I'd be very surprised to see JavaFX ability overtake Flash in browsers any time in the next 3 years. In addition to that, and given the horrid (still) Java plugin performance in any browser I have ever tried, I would be shocked to see JavaFX overtake Flash as a client-side development tool ever.
Sun did a good job with Java, and I have used Java for commercial server-side development since the late 90's. The company I worked for sold and deployed our first major Java app in 1997. I am not a Java basher. Java was however never a decent client-side tool until Eclipse and SWT came around, and those aren't really possible to embed in web pages. JavaFX, too little and at least 6 years too late.
Would have been if it hadn't been for the fact that that particularly group of people is firmly placed in the pockets of Microsoft.
Are usable SWF authoring tools even small-f free yet?
Flex is free and open source, so, yes, usable SWF authoring tools are free. Download Eclipse, download Flex. Voila, you are set.
what other language could have done a better job in easily developping web pages for the past 10 years
Honestly, I am not too concerned with "hastily" doing anything at all. In my experience things done hastily is usually done badly. Are there better strategies for putting applications on the web than PHP. Absolutely, various Java technologies for one. Ruby (which has been available for that long, but not with Rails) is another.
The problem is that hastily done stuff usually ends up with a much longer life span than was intended when it was hastily put together, and in the long run the cost of ownership is significanly higher than would have been the case if it was built a little less hastily from the get-go.
I have seen a lot of what has hastily been put together with PHP and MySQL (for example) and it is usually put together by people who don't even know what normalized means.

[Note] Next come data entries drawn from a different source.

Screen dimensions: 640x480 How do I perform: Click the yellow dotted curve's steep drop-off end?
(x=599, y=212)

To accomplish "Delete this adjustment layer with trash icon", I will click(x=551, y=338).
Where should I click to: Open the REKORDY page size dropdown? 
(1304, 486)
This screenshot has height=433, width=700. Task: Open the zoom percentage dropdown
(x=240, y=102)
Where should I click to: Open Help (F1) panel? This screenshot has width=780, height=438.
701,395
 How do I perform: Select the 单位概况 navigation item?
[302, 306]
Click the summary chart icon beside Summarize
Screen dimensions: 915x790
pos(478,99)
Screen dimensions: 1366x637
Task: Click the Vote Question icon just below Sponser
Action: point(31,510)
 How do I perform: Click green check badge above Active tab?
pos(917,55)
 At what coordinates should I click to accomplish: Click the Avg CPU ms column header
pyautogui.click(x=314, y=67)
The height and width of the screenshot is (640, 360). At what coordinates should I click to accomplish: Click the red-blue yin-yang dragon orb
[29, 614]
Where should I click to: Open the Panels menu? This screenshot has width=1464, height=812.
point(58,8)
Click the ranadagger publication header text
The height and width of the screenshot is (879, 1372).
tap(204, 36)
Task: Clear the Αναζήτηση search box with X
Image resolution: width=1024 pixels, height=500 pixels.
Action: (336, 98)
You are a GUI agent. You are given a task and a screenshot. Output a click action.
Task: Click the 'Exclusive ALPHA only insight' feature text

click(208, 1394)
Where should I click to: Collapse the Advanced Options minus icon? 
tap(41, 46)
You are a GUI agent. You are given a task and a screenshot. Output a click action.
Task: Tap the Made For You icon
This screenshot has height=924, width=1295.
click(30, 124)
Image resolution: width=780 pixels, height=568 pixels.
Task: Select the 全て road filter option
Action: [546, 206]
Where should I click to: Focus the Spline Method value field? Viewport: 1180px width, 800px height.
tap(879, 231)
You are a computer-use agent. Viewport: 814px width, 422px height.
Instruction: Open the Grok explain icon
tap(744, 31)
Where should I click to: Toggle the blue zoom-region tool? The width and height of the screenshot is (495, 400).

Friends of mine have twice walked away from lucurative contracts because they were not allowed to do the only sane thing, which wast throw out everything that was written and start from scratch.
Enabling "developers" with tools that encourage hastily throwing things together means that a lot of people who should never be allowed to write SQL are given tasks they are not qualified for.
Thing is, PHP is a pathetic insult to programming and a horrible way to develop anything sensible and manageable. On the other hand, VB is at least as bad, and in the hands of a lot of developers, significantly worse.
Both PHP and VB.net are examples on what happens when the mediocre (as in mediocre software developers and architects - and mediocre here is probably giving too much credit) gets too much work due to lack of reasonable alternatives. In a sane world VB would have been dead eons (in software time) ago and PHP would have been dismissed out of hand when it was released.